=== INSTRUCTIONS TO FOLLOW ===
With the pictures left out, transcribe exactly the lines from the one with "安卓·苹果手机维修培训高级班【实地】 (75, 2219)" through the end of the data.

=== DATA EXTRACT ===
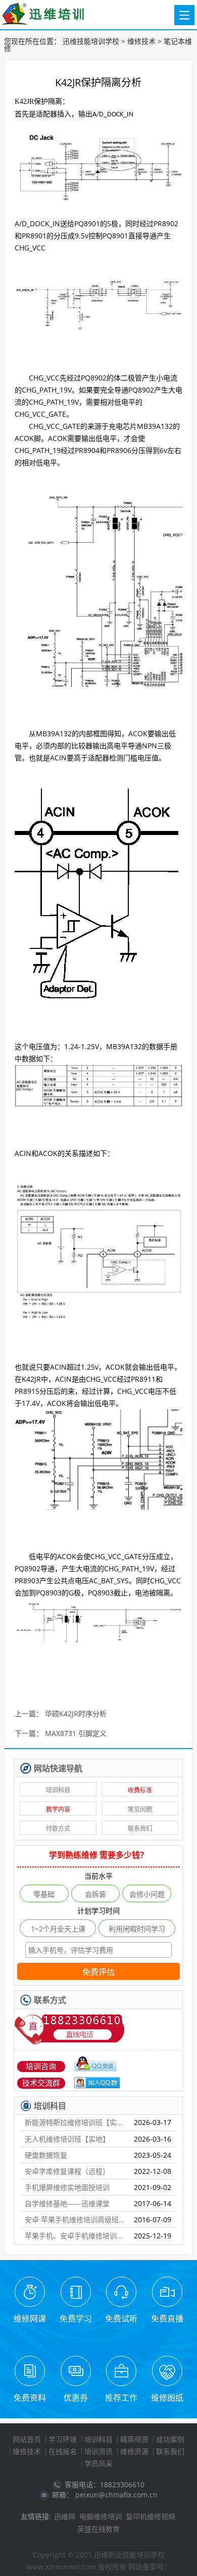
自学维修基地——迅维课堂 (67, 2203)
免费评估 (98, 1972)
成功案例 (170, 2439)
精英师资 (134, 2439)
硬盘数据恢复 (46, 2155)
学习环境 (62, 2439)
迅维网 (64, 2516)
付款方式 (58, 1828)
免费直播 (167, 2318)
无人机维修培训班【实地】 (67, 2139)
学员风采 (98, 2463)
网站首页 (27, 2439)
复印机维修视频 (150, 2516)
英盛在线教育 (98, 2529)
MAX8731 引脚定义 (76, 1733)
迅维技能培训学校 (91, 41)
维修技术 (141, 41)
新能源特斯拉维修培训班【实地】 (75, 2122)
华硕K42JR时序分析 (76, 1714)
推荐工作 (121, 2397)
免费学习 (76, 2318)
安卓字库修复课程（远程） (67, 2171)
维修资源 (134, 2451)
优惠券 (76, 2397)
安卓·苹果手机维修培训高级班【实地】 (75, 2219)
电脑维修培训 (100, 2516)
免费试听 (121, 2318)
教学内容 (58, 1809)
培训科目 (58, 1790)
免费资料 (30, 2397)
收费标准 (140, 1790)
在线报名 (62, 2451)
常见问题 (140, 1809)
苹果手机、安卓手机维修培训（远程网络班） (75, 2235)
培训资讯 (98, 2451)
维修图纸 (167, 2397)
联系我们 (140, 1828)
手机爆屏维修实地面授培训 (67, 2187)
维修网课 (30, 2318)
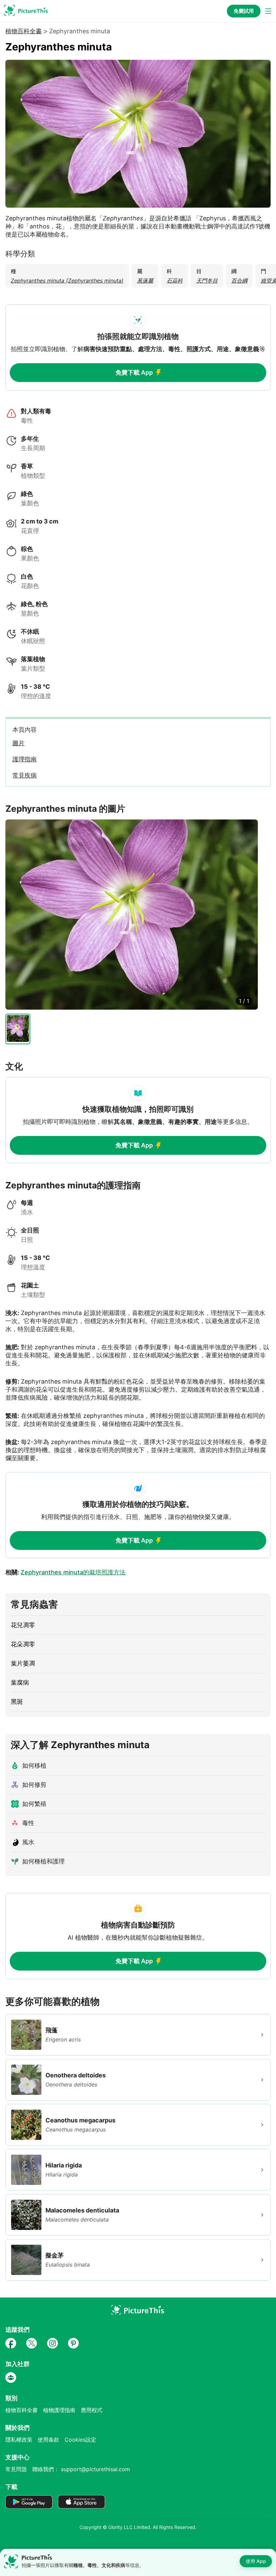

=== RESPONSE FOR THIS EXERCISE ===
安卓·苹果手机维修培训高级班【实地】 (75, 2219)
电脑维修培训 (100, 2516)
免费试听 (121, 2318)
教学内容 (58, 1809)
培训科目 (58, 1790)
免费资料 (30, 2397)
收费标准 (140, 1790)
在线报名 (62, 2451)
常见问题 (140, 1809)
苹果手机、安卓手机维修培训（远程网络班） (75, 2235)
培训资讯 (98, 2451)
维修图纸 (167, 2397)
联系我们 (140, 1828)
手机爆屏维修实地面授培训 (67, 2187)
维修网课 (30, 2318)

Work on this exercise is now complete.